ICIs therapies increased intracellular ROS and lipid peroxidation products (MDA and 4-HNA) levels in HFC cells co-cultured with hPBMCs. HFC cells were incubated with or without hPBMC and treated for 48 h with Atezolizumab or Ipilimumab or Relatlimab or Nivolumab (100 nM). Intracellular ROS levels (fluorescence intensity), in HFC lysate, were quantified through fluorescent Kit, as described in methods. Intracellular lipid peroxidation products, such as MDA and 4-HNA (mmol/ml) levels were quantified through colorimetric assay, as described in methods.
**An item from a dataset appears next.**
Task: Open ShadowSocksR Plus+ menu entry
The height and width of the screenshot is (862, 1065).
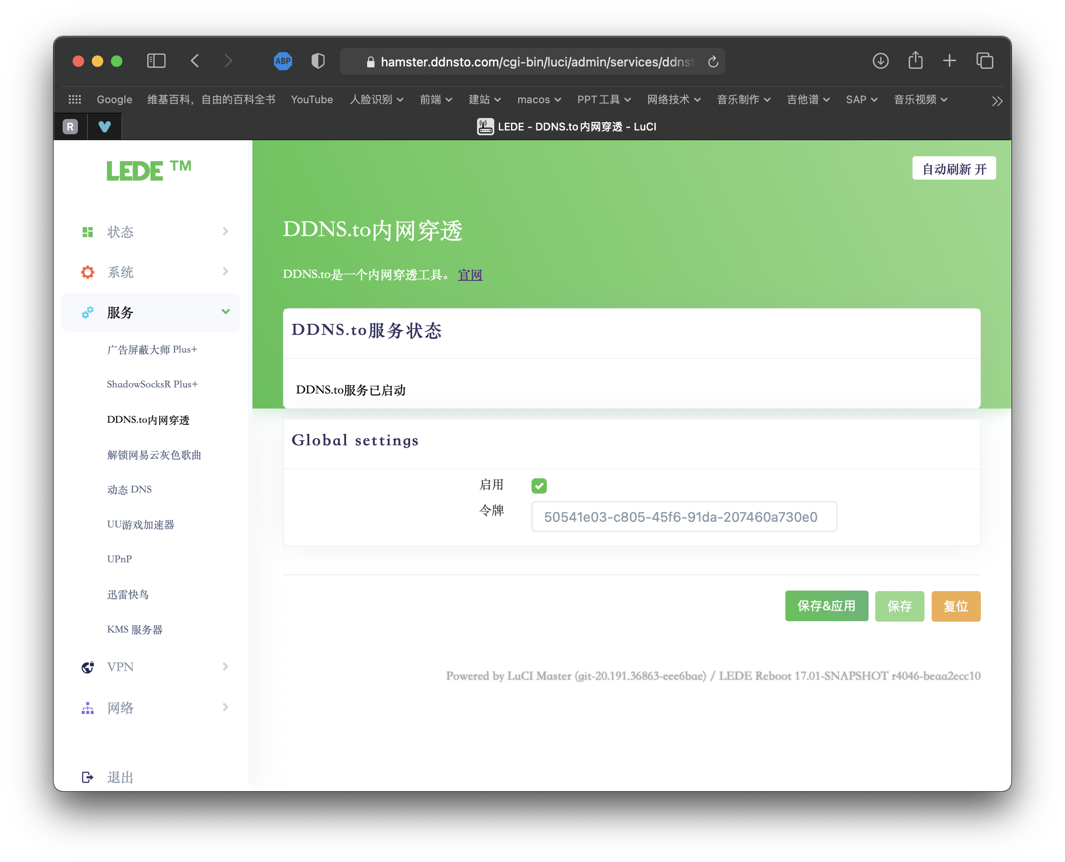Action: pos(152,384)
The data represent the mean ± SD of three independent experiments ***p < 0.001; **p < 0.01; *p < 0.05.

Figure 7

Combinatorial ICIs therapies increases NLRP3 expression and release of several pro-inflammatory biomarkers in co-cultures of HFC cells with hPBMCs. HFC cells were incubated with or without hPBMC and treated for 48 h with Atezolizumab or Ipilimumab or Relatlimab or Nivolumab (100 nM). NLRP-3 inflammasome expression (in HFC lysate), IL-1β, IL-6, TNF-α, IL-4, IL-23, IL-17a, IL-12, IL-18 and INF-γ release in surnatant (pg/ml) were quantified through selective ELISA kits, as described in methods. The data represent the mean ± SD of three independent experiments ***p < 0.001; **p < 0.01; *p < 0.05.

Figure 8

Combinatorial ICIs therapies increase cardiotoxicity biomarkers in co-cultures of HFC cells with hPBMCs. HFC cells were incubated in the absence or in the presence of human lymphocytes and treated for 48 h with Atezolizumab or Ipilimumab or Relatlimab or Nivolumab at 100 nM as single agents or in combination. H-FABP expression (pg/ml), NT-pro-BNP (pg/ml), Troponin T (ng/ml)and BNP (pg/ml) expression were quantified in co-cultures through selective ELISA kits, as described in methods. The data represent the mean ± SD of three independent experiments ***p < 0.001; **p < 0.01; *p < 0.05.

Figure 9

Schematic representation of mechanisms underlying immune-related cardiac toxicity due to CTLA-4, PD-1 and LAG-3 blocking agents therapy.